**EXTRACTED MATERIAL:**
──────────────────────────────

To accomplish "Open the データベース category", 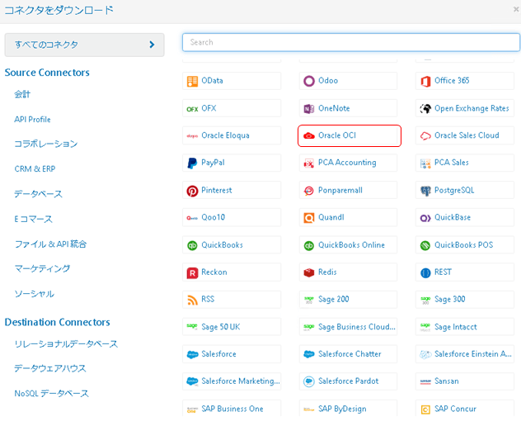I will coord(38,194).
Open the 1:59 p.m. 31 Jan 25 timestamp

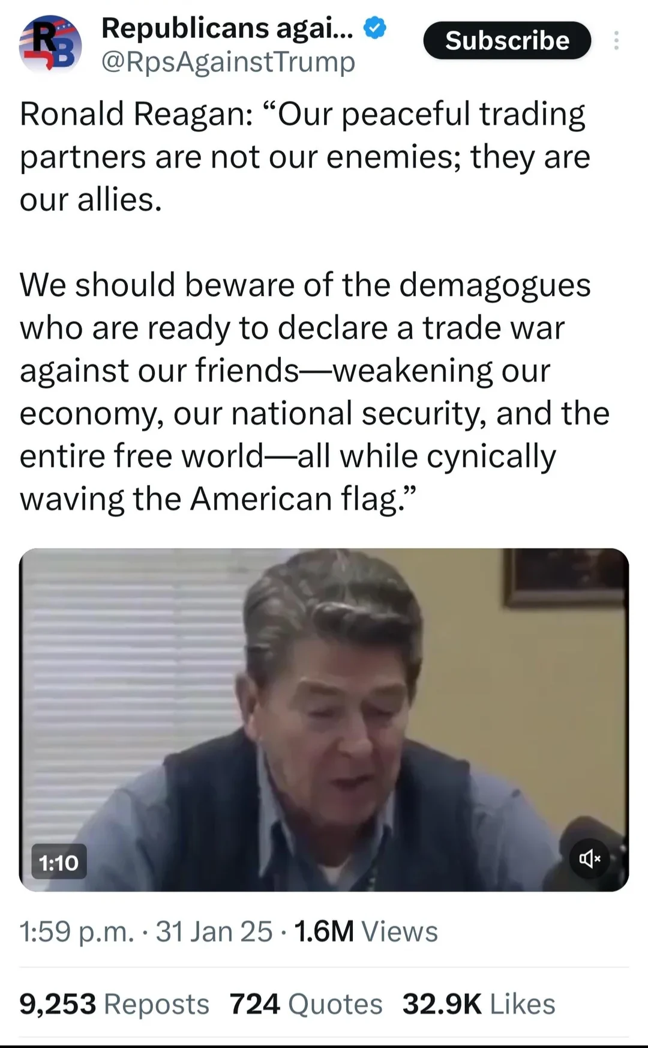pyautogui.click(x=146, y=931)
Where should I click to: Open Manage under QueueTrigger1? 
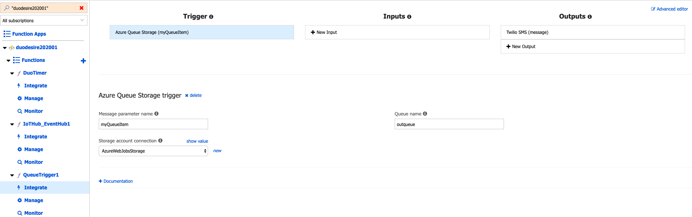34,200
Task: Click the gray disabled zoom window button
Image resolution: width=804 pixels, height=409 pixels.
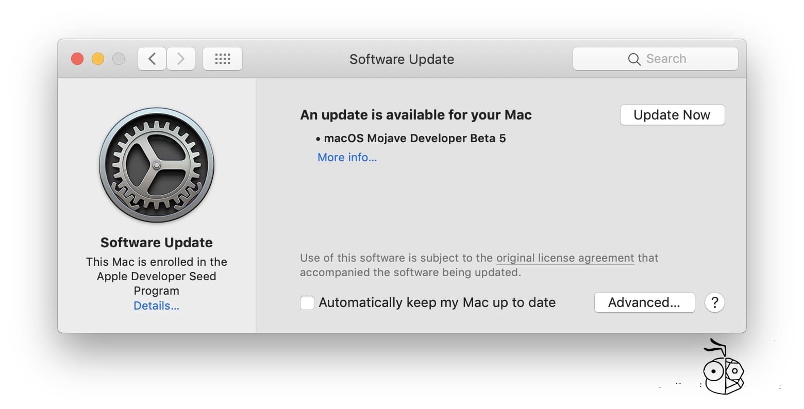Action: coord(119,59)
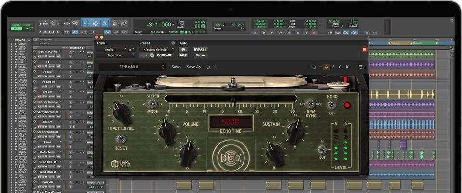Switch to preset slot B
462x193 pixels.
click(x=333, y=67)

──────────────────────────────

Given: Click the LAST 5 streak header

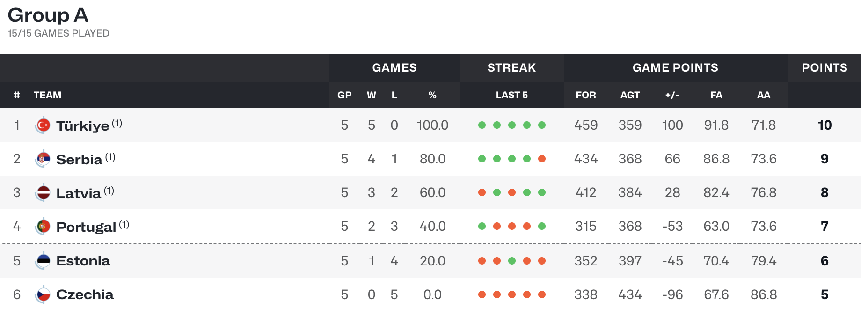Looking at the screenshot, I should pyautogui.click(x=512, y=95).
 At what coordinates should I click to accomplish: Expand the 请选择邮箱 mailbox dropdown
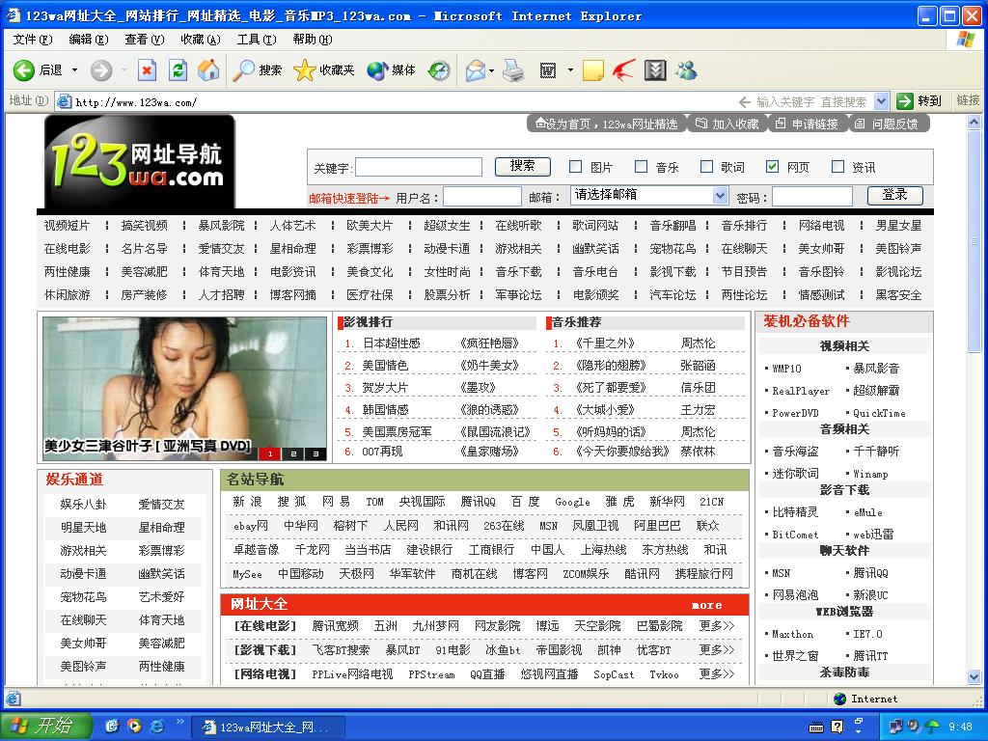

──────────────────────────────

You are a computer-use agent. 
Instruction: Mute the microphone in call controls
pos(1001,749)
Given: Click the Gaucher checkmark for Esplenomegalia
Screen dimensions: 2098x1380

──────────────────────────────

**AIM OF THE EXERCISE:** From the listing above, return the lines starting at the one with "Given: Click the Gaucher" and ending at the one with "Screen dimensions: 2098x1380", both kept, exactly as they appear and nothing more.

**EXERCISE RESPONSE:**
Given: Click the Gaucher checkmark for Esplenomegalia
Screen dimensions: 2098x1380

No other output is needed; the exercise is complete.